Red sky at nightshepherds delight

Red sky in the morningshepherds warning

Browny/orange sky in the afternoon - shepherds run for the hills – there’s a storm brewing


Bizarre skies apart all is well. The baby doth grow (see huge bump) like there is no tomorrow……. Of which there are few baby free ones remaining, 71 to be exact. Had a trip to the hospital on Wednesday which was not all that fun… was having really bad stomach cramps at work and ended up leaving. Like a crazed mad woman I got the buss to the hospital – I dunno what I was thinking – I was also crying inconsolably behind my €4.00 sunglasses, so I imagine I looked like a bit of a nutter. As it turns out everything is fine, and the crippling pain I was in is nothing to do with the wee one.

Aside from the drama and scaryness of the situation, something good came of it, in fact a few good and one bad thing came of it to be precise:

In typical Dr fashion, people were bustling around me spouting very scary sounding things in a very off the cuff way. Terms like, preterm labour, false labour, contraction monitor. There was talk of going to Malaga……… for the birth. You can’t use words like labour, birth or contractions around a not so ready/organised mother to be and then just WALK OFF!! Andy and I exchanged panicked glances a fair few times before it was clarified that we were in fact not about to become parents (well not yet anyway)!!
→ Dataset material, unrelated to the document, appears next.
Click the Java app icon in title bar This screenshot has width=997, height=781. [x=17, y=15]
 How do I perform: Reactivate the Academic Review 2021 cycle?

For me it ousted a feeling I had been harbouring. I have been really worried that I don’t really want the baby at all, that I will hate being tied down and having to look after it, resent him or her even. But all these worries have been well and truly quashed…. For that brief period of time where I thought the baby was maybe only a matter of hours away (all be them pain filled) all I could think about was how happy I felt that I was finally going to get to meet him/her. The fact that we have no crib and I currently have no idea how and when to breath paled into insignificance when compared to the awesomeness of having our little baby in my arms. I now it’s a bit OTT and soppy, but it was an amazing & relieving instinctive reaction.

On the not so shiny side of the coin, it would seam that the experience has sort of had the
opposite effect on Andy. Obviously I can’t speak for him, but I think that all these months of being my rock and feeling so under control were shaken ever so slightly by the prospect of a real baby. It would seam that my 7.5 months of panic and fearing I will be desperately inadequate have come to an end just as Andy’s have begun. it must be something that happens to every expectant parent… fatherhood is a daunting thing, but I genuinely can’t imagine anyone better for the job. Andy is: kind, gentle, honest, generous, loving, stubborn, hardworking, ambitious, proud, fun and a million other things… what more could any child ask for? Personally I’m banking on playing the she’s a bit odd but we love her card for my parenting responsibilities.

Rightly well back to counting the minutes until my maternity leave starts and staring vacantly at the ever filling inbox I am supposed to be monitoring. For now I leave you with this actual quote from a WallMart staff appraisal:

“the wheel is turning but the hamster is dead”

Comments

Andy said…
Those are llamas Shivverlry ;) Be careful though, they spit!

I'm sure these pre-fatherhood jitters will subside sure enough. I honestly can't wait to be a Dad, it just took a big turn towards being quite real that Wednesday, maybe I've been living in denial all along :)

All I know is that I'm very happy to have the little one on the way, and even happier to be sharing this experience with you my love.